• What this task involves
With the pictures removed, the data below must be transcribed in full and exactly.

[Pixel coordinate grounding data]
::::::::

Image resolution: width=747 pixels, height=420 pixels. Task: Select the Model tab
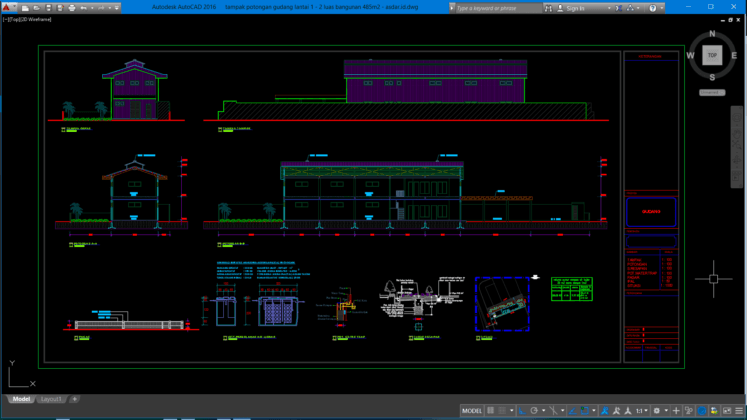pos(21,399)
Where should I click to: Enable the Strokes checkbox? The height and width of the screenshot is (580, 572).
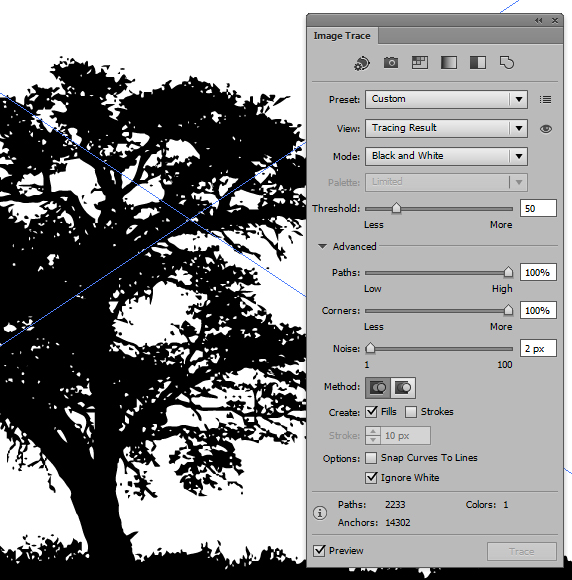[411, 412]
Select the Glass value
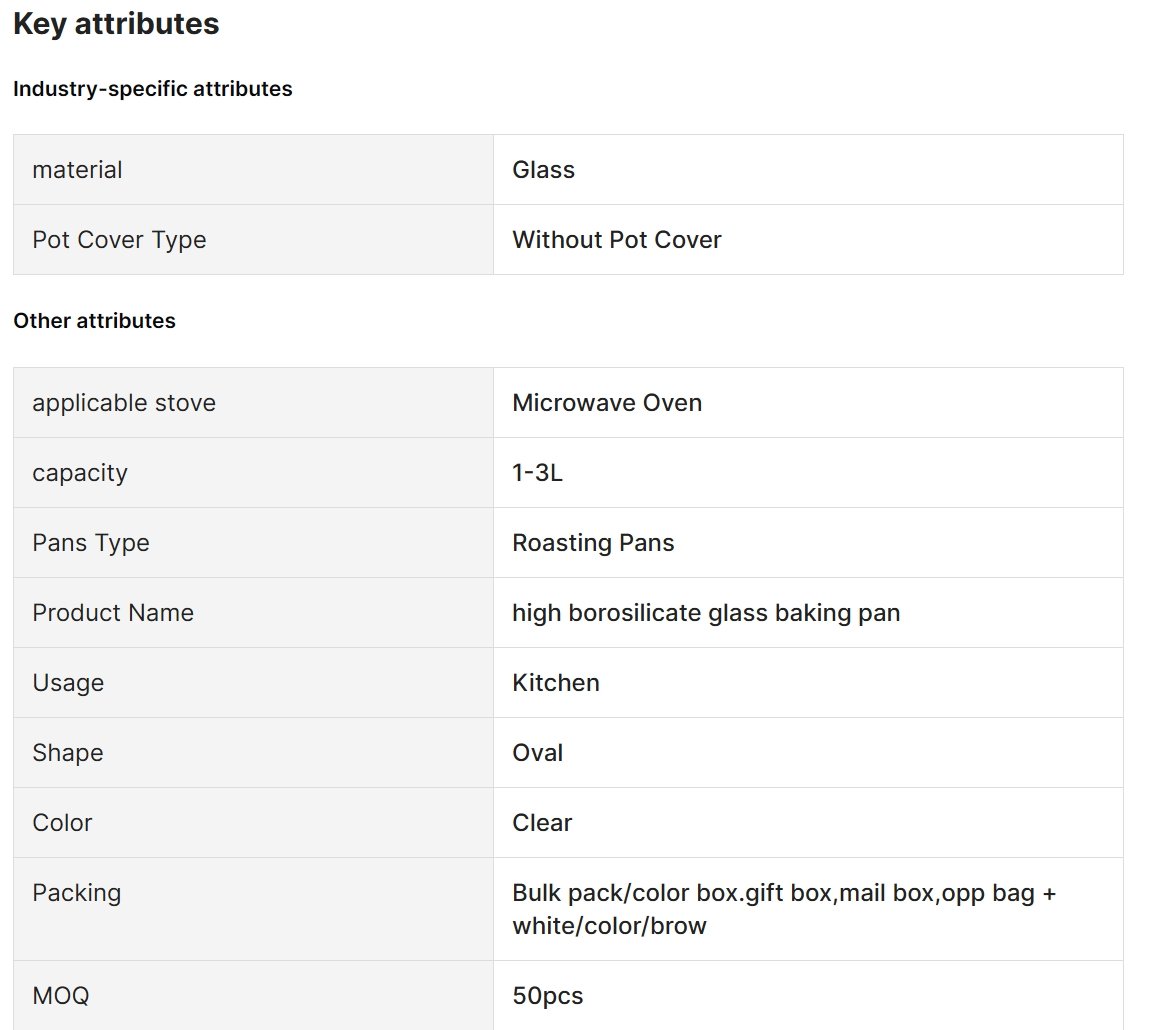Image resolution: width=1158 pixels, height=1030 pixels. pos(544,170)

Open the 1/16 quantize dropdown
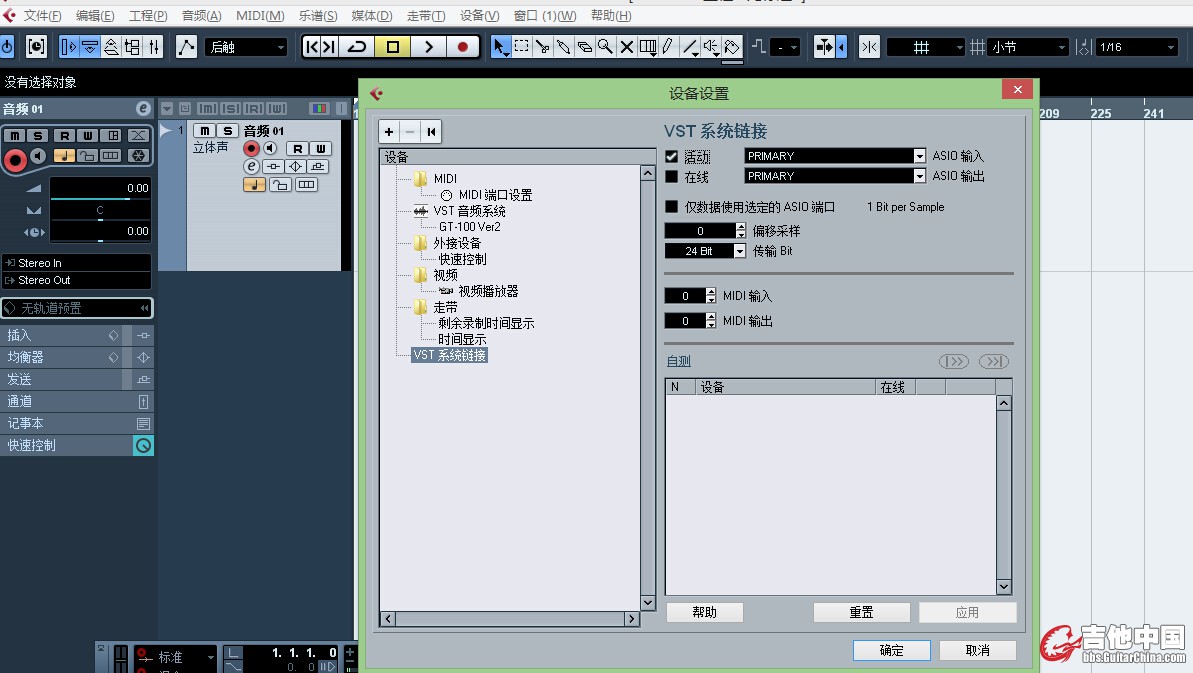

::::::::

• Written reply
Image resolution: width=747 pixels, height=420 pixels. Task: Select the Model tab
pos(21,399)
Where should I click to: Enable the Strokes checkbox? The height and width of the screenshot is (580, 572).
[411, 412]
Select the Glass value
Image resolution: width=1158 pixels, height=1030 pixels. pos(544,170)

Open the 1/16 quantize dropdown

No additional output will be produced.